Segment Start: EXTRACTED ENTRIES

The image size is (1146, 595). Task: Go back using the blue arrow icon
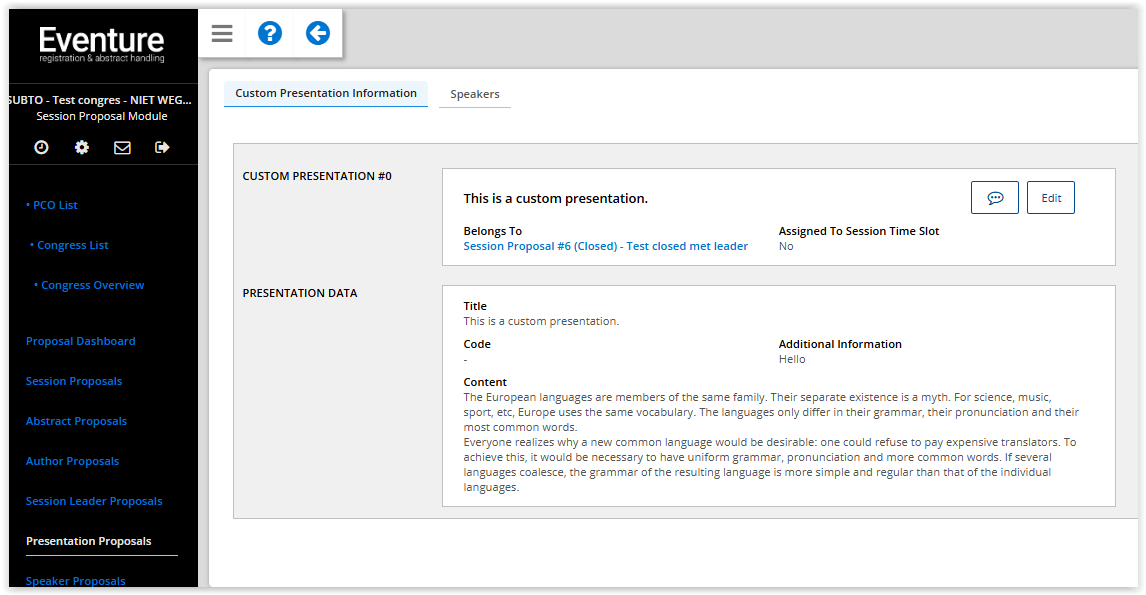pyautogui.click(x=318, y=34)
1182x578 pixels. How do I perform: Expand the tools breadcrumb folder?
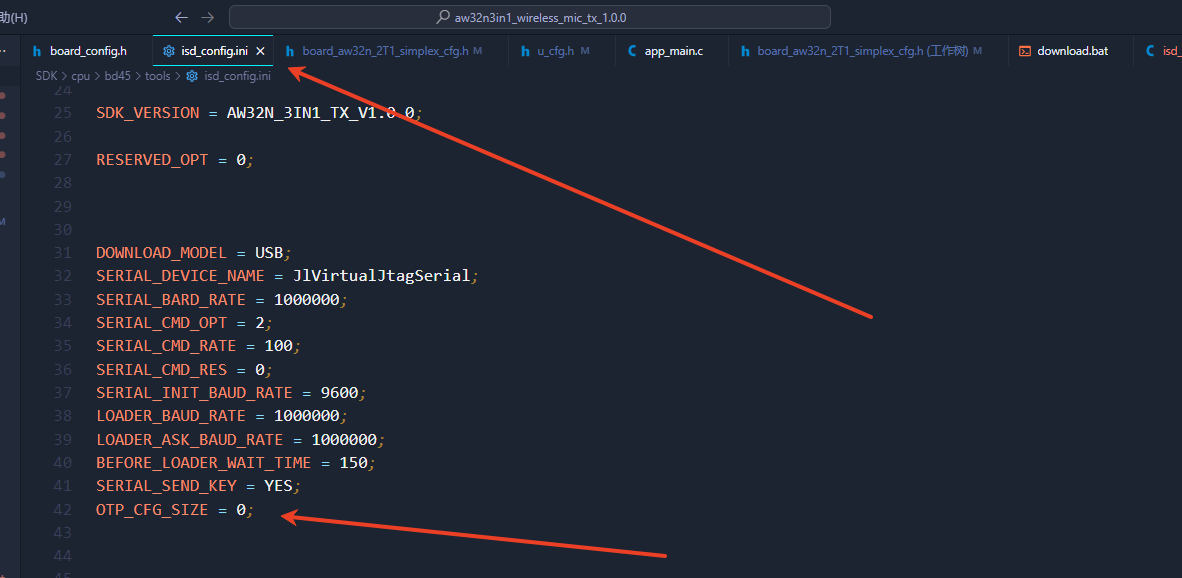(158, 76)
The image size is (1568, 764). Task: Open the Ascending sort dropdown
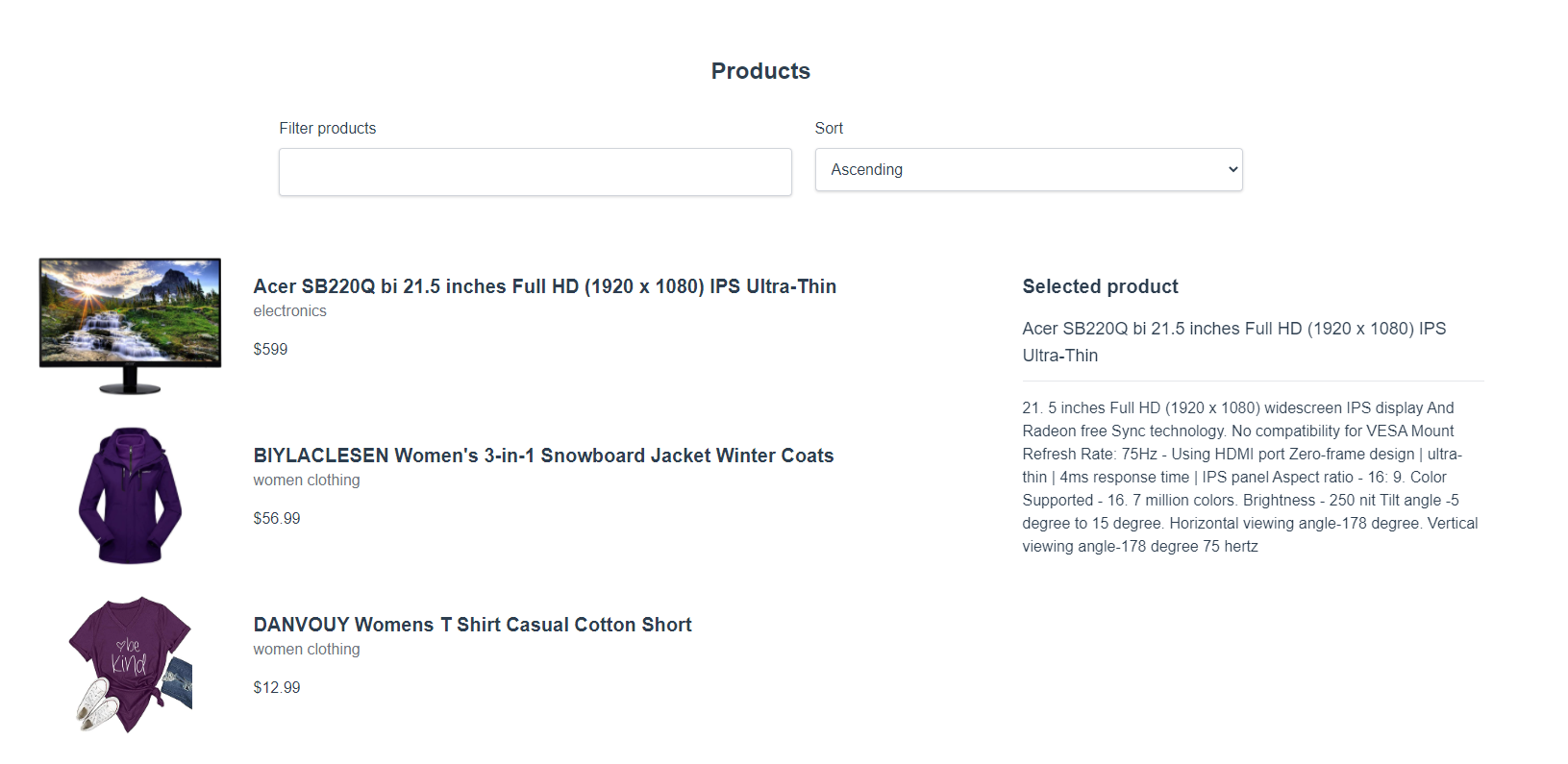[x=1028, y=170]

Segment End: EXTRACTED ENTRIES

:: ABOUT THIS TASK ::
The answer must be the whole listing, word for word, with no pictures in it. Please write it out.

:: RESPONSE BELOW ::
The image size is (1146, 595). Task: Go back using the blue arrow icon
pyautogui.click(x=318, y=34)
1182x578 pixels. How do I perform: Expand the tools breadcrumb folder?
(158, 76)
The image size is (1568, 764). Task: Open the Ascending sort dropdown
[x=1028, y=170]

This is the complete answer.